WHAT YOU ARE ASKED TO DO:
After locating the line that contains "Çelik Eldiven 5 Parmak (350, 793)", output that line and each one following it, exactly, to the end of the entries. No pictures.

** MATERIAL SHOWN follows **

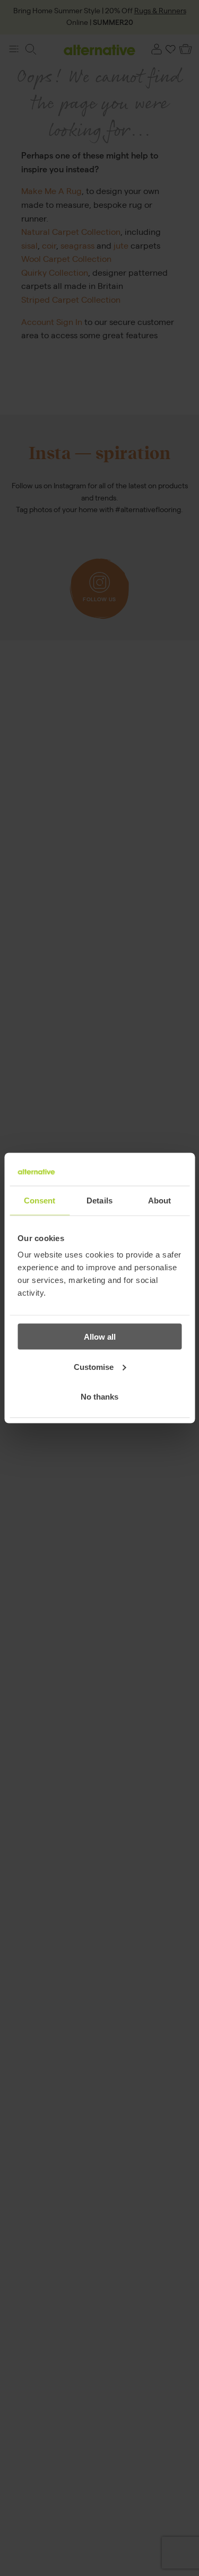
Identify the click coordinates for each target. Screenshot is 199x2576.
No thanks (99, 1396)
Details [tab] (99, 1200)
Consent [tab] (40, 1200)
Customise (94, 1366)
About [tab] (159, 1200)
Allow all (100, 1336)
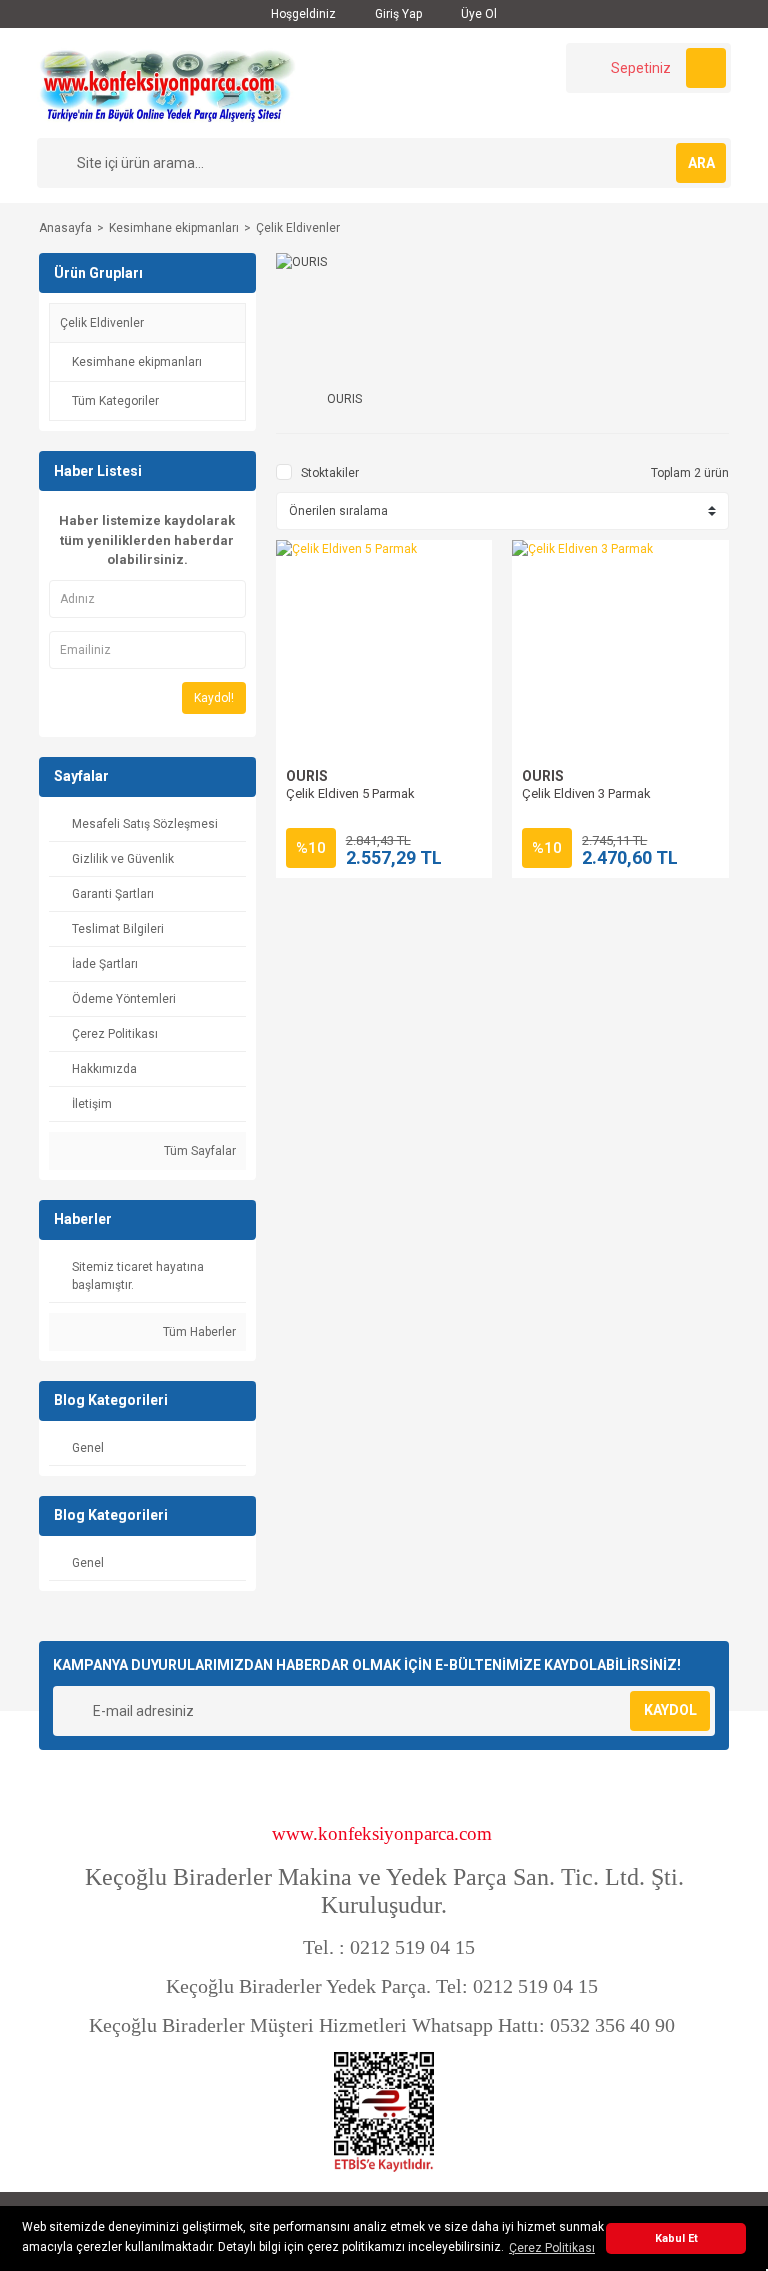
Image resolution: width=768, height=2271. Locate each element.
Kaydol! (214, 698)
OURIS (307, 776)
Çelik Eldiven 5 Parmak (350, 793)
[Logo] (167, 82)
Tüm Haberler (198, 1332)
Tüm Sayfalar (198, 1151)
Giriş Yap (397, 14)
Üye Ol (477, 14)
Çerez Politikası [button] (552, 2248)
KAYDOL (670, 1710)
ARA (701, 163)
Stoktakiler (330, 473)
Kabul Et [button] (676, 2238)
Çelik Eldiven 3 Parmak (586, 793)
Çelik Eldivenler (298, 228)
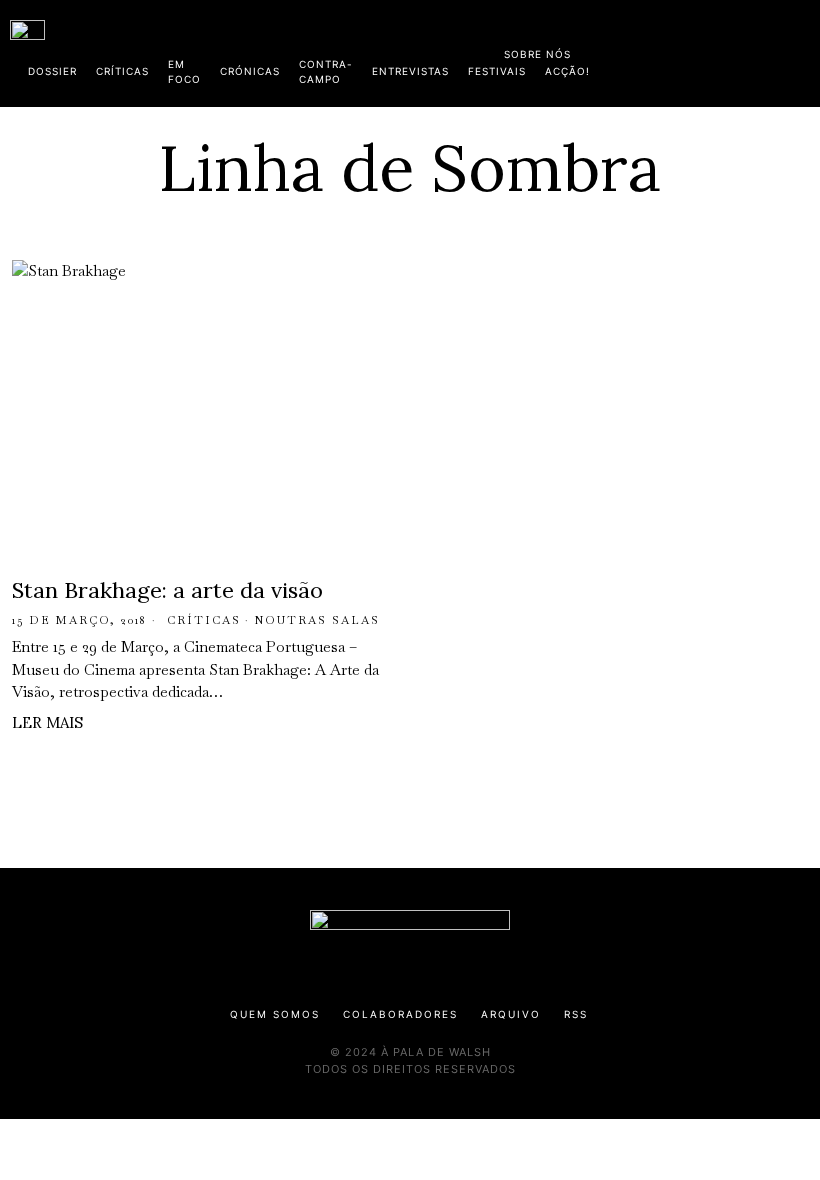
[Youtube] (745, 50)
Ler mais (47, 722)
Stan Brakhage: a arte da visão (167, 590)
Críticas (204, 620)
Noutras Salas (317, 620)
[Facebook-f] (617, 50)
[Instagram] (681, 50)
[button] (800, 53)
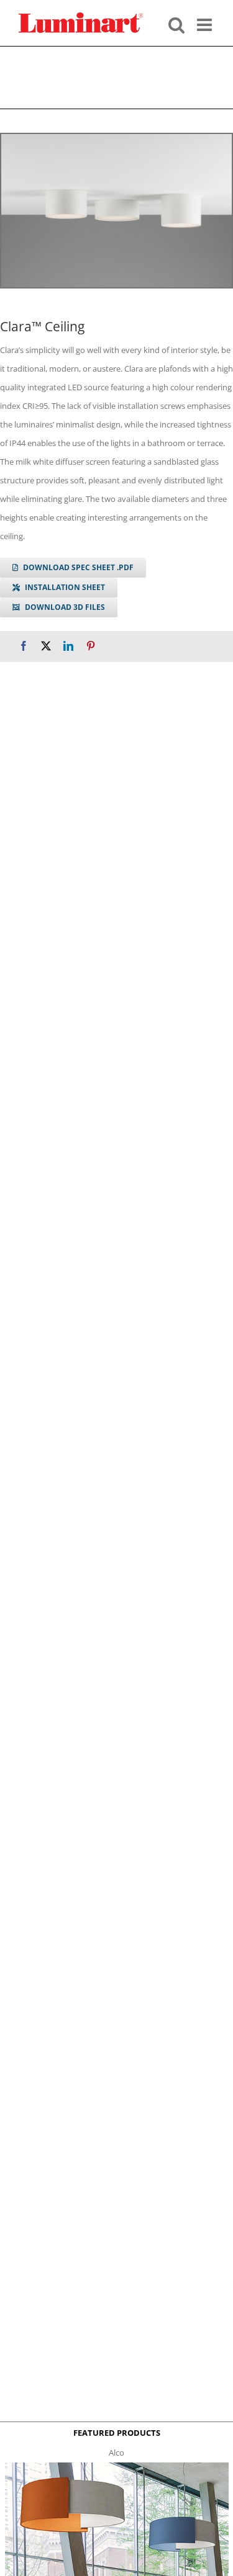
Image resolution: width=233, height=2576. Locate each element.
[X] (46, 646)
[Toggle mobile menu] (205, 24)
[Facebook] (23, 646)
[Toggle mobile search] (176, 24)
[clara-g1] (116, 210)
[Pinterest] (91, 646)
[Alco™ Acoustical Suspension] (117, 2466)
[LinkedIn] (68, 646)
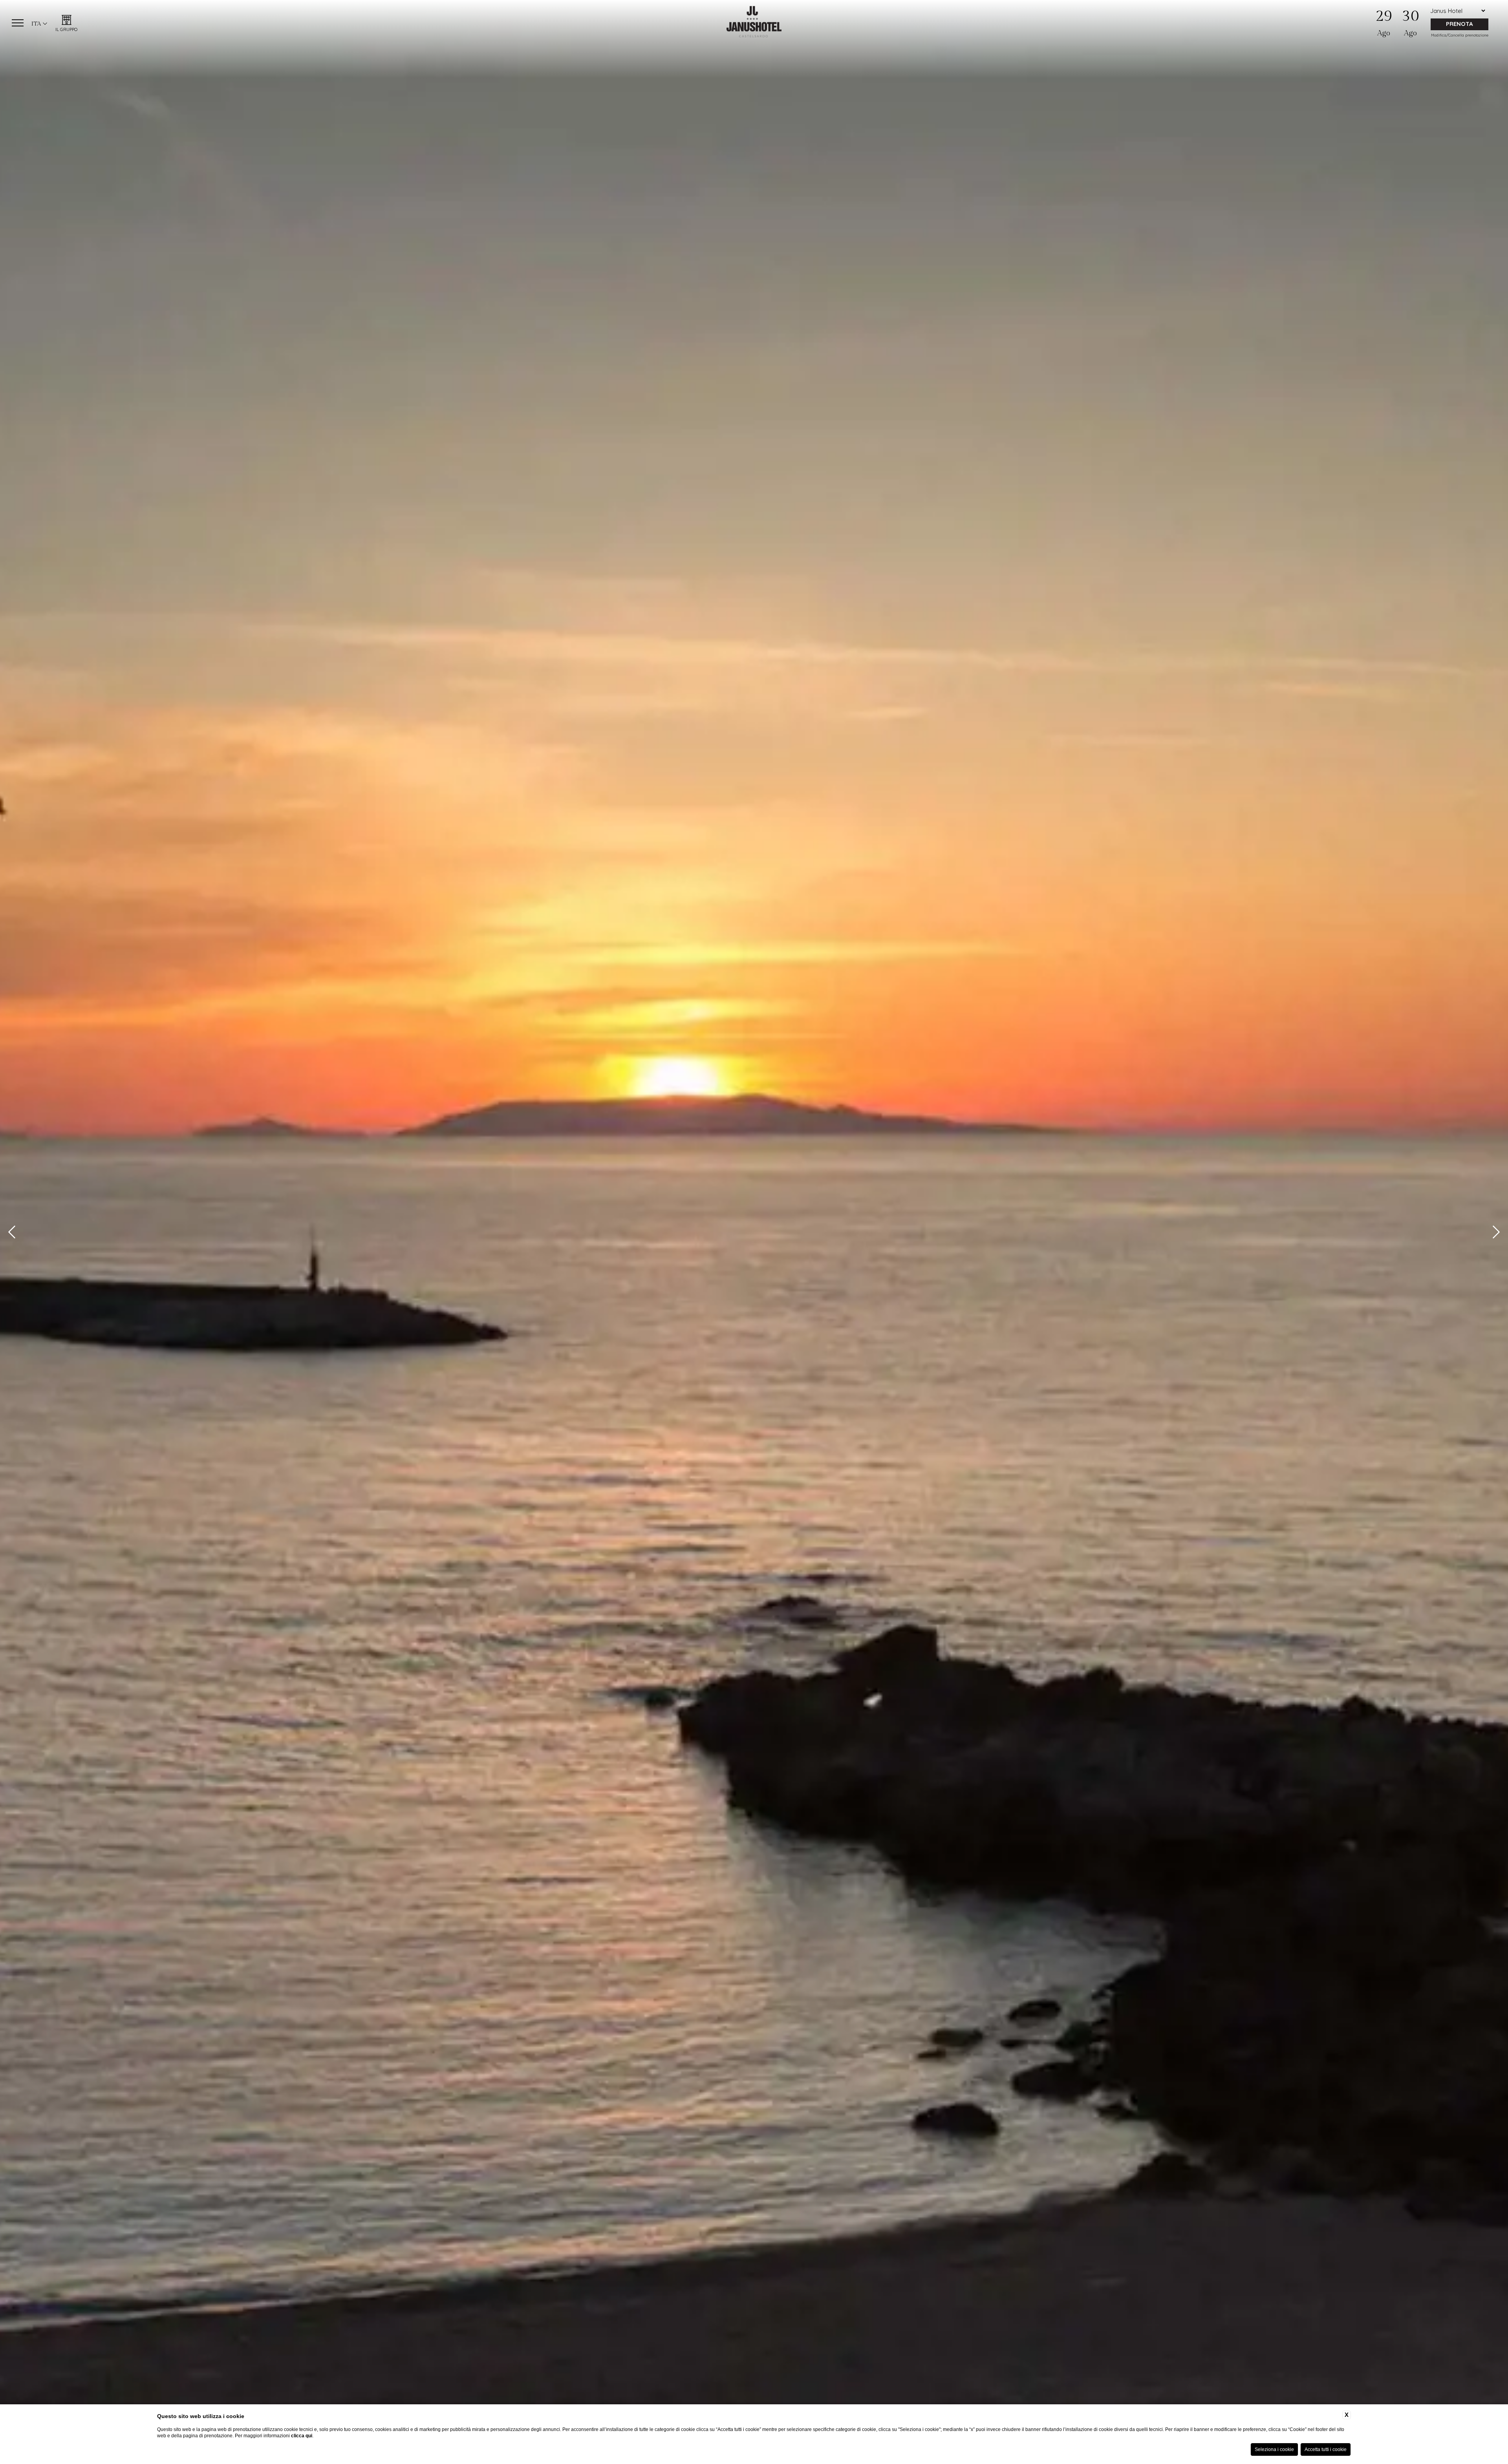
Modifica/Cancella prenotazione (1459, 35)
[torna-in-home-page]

** End of MATERIAL SHOWN **

TASK RESULT:
Çelik Eldiven 5 Parmak (350, 793)
[Logo] (167, 82)
Tüm Haberler (198, 1332)
Tüm Sayfalar (198, 1151)
Giriş Yap (397, 14)
Üye Ol (477, 14)
Çerez Politikası [button] (552, 2248)
KAYDOL (670, 1710)
ARA (701, 163)
Stoktakiler (330, 473)
Kabul Et [button] (676, 2238)
Çelik Eldiven 3 Parmak (586, 793)
Çelik Eldivenler (298, 228)
[Youtube] (745, 50)
Ler mais (47, 722)
Stan Brakhage: a arte da visão (167, 590)
Críticas (204, 620)
Noutras Salas (317, 620)
[Facebook-f] (617, 50)
[Instagram] (681, 50)
[button] (800, 53)
Image resolution: width=233, height=2576. Locate each element.
[X] (46, 646)
[Toggle mobile menu] (205, 24)
[Facebook] (23, 646)
[Toggle mobile search] (176, 24)
[clara-g1] (116, 210)
[Pinterest] (91, 646)
[Alco™ Acoustical Suspension] (117, 2466)
[LinkedIn] (68, 646)
Modifica/Cancella prenotazione (1459, 35)
[torna-in-home-page]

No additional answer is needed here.